Sono due i fronti su cui le oligarchie lavorano per mettere al tappeto i piccoli imprenditori del settore taxi. Da un lato, grazie alla collaborazione delle amministrazioni locali amiche, si fa sì che la legge quadro 21/92 non venga applicata nei confronti dei noleggi con conducente (n.c.c.) irregolari, laddove essa, ispirata al principio di territorialità, prevede che gli n.c.c. debbano sostare nella propria autorimessa con sede nel comune autorizzante (art. 3) invece che in piazze o strade prossime agli alberghi dei centri più importanti, e che l'inizio del servizio debba cominciare con partenza dal territorio che ha rilasciato l'autorizzazione (art. 11); dall'altro lato si sta agendo sul fronte fiscale.
A Firenze per esempio – che è una delle città d'avanguardia del tassismo italiano – si sta attuando una vera e propria opera di persecuzione fiscale, con accertamenti a tappeto. Nonostante le dichiarazioni fiscali dei tassisti risultino quasi sempre congrue e coerenti, l'agenzia delle entrate sanziona sistematicamente questi contribuenti, superando ogni logica possibilità di redditività aziendale. Dall'attività accertante, per esempio risulterebbero ritorni di oltre 2 euro per ogni km effettuato per l'anno fiscale 2005, facendo così risultare il chilometraggio complessivo sempre a vettura carica (con sopra il cliente cioè) e senza alcuna destinazione ad uso privato del mezzo.
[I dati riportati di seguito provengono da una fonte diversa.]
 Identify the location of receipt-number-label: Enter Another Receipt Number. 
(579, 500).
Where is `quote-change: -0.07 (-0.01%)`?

Il chilometraggio medio per corsa, secondo l'agenzia sarebbe di 3,2 km, comportando così un quantitativo corse nell'arco della giornata quanto meno improbabile, senza considerare appunto il ritorno a vuoto al posteggio, ed ipotizzandosi come sistematico, invece, quello che in gergo si chiama il “rimpallo” (l'acquisizione di una nuova corsa dal punto presso cui si è lasciato l'utente dell'ultima corsa effettuata). Gli accertamenti poi prevedono che circa i 2/3 delle corse effettuate sarebbero acquisite tramite radio (il che comporta il sovrapprezzo della chiamata) e con il supplemento bagaglio.
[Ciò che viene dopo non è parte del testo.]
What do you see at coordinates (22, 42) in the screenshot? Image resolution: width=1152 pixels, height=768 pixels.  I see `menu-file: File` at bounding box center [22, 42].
Vista la velocità con cui sta procedendo agli accertamenti l'agenzia, e vista l'entità degli imponibili determinati, questo genere di vera e propria persecuzione fiscale risulta essere funzionale alla distruzione di un intero settore. A tali ritmi, nel giro di un quinquennio saranno i tassisti stessi a richiedere l'entrata di grossi players nel settore (oggi vietata dalla legge), a cui poter “regalare” le proprie licenze. Così anche in questo settore, come già per esempio avvenuto nel commercio, alla attuale iperatomizzazione dove fanno da protagonisti il piccolo imprenditore artigiano e la mutualità cooperativistica, si verrebbe a sostituire un oligopolio tutto centrato su società di capitali che sfruttano il lavoro a basso costo, fanno cartello sui prezzi, producono un servizio inefficiente.
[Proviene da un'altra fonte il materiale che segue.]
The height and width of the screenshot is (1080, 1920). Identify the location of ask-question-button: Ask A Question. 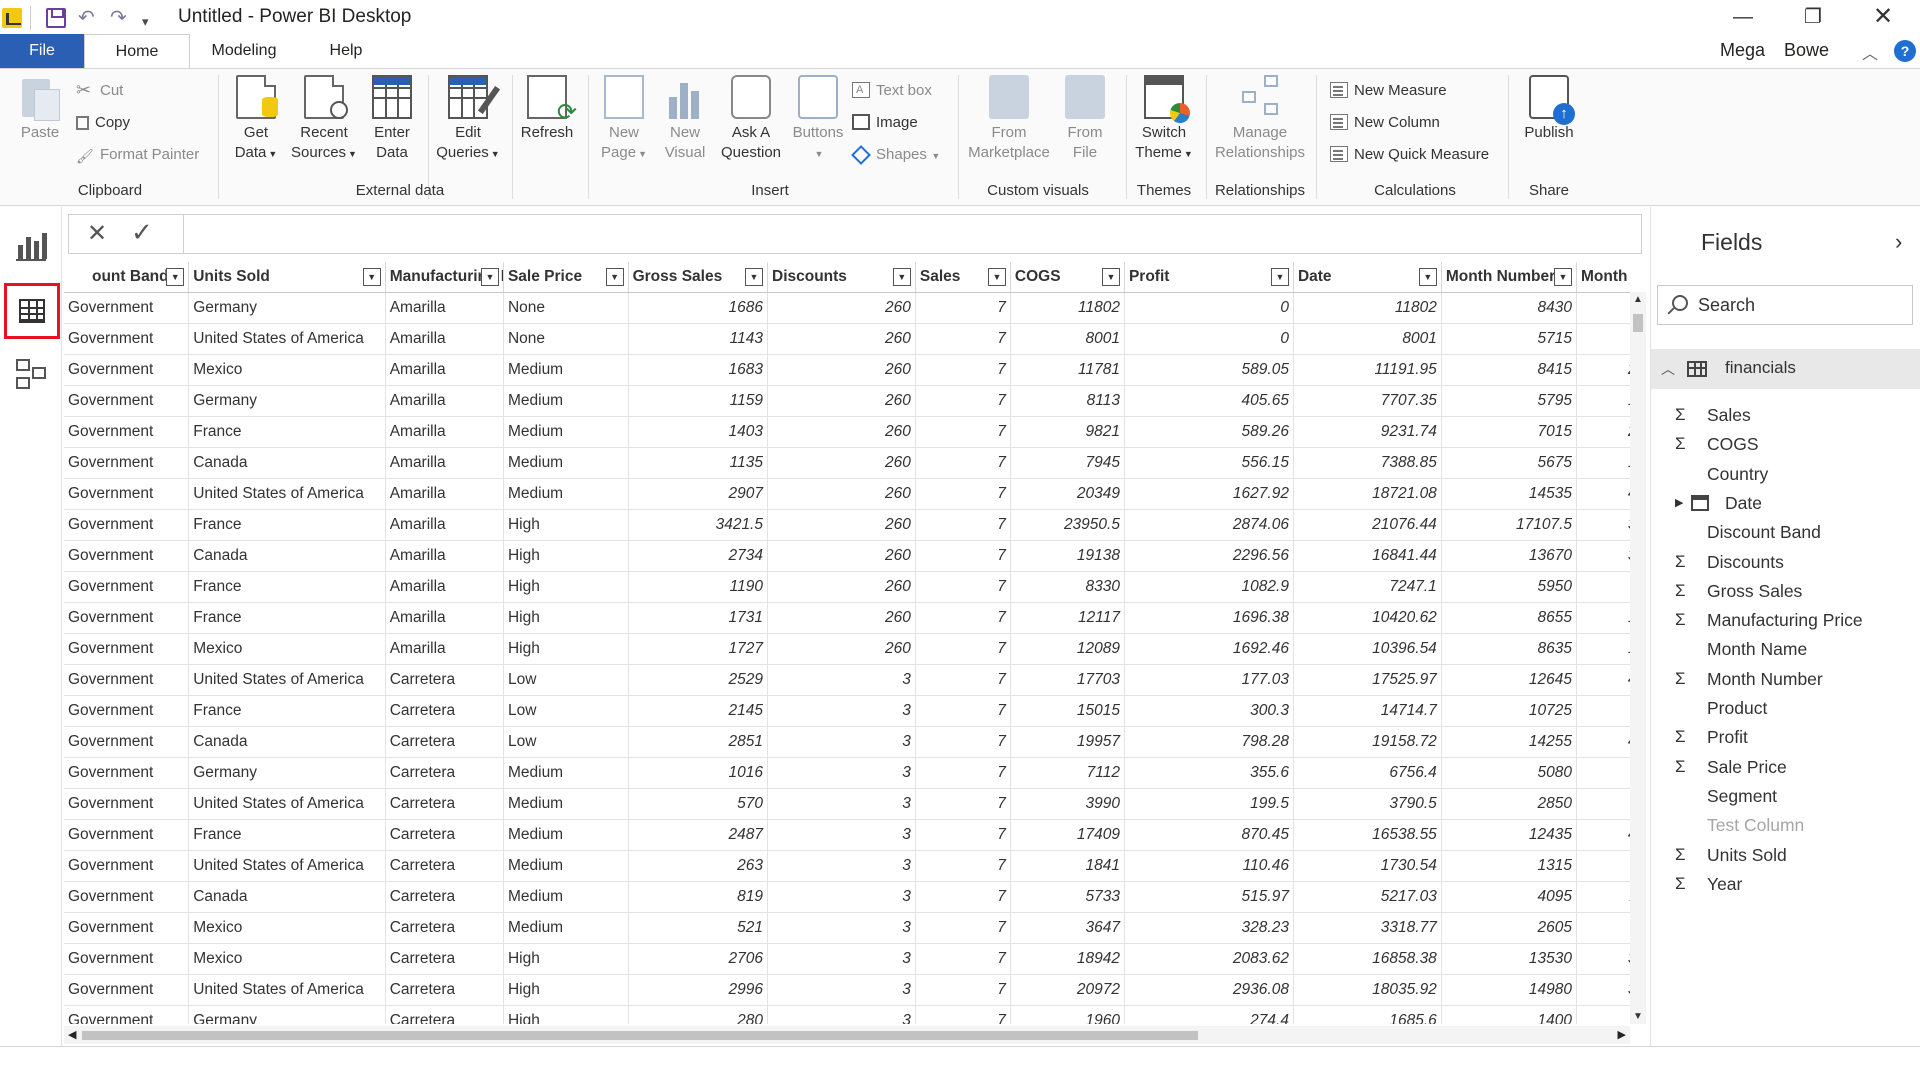
(751, 119).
Ma l'assedio che viene avanzato contro questa categoria di lavoratori, non ha rilevanza fine a sé stessa, ma viene a rappresentare il grilletto grazie a cui avviare con effetto domino, la liberalizzazione di tutti i servizi pubblici locali, di modo da consentire a banche e grossi imprenditori di potersi impossessare di interi settori, come fatto durante gli anni '90 con le redditizie banche ed assicurazioni pubbliche, con l'industria siderurgica, energetica, telefonica, con le autostrade, senza che si sia assistito negli anni ad alcun miglioramento di quei settori industriali, quanto piuttosto alla loro finanziarizzazione a tutto discapito della qualità del prodotto o servizio erogato, delle condizioni di lavoro dei collaboratori, e del costo di fruizione finale per gli utenti.
E' in atto allora una vera e propria guerra tra chi vuol riportare il mondo verso l'idea delle Repubbliche sovrane centrate su produzione e lavoro al fine del miglioramento delle condizioni di vita di tutti i cittadini, e chi invece porta avanti il proprio grande gioco del “Monopoli” oligarchico dove la speculazione finanziaria possa crescere sfruttando gli asset dell'economia reale che un branco di “sudditi” deve tenere in piedi in un'ottica di progressiva austerità.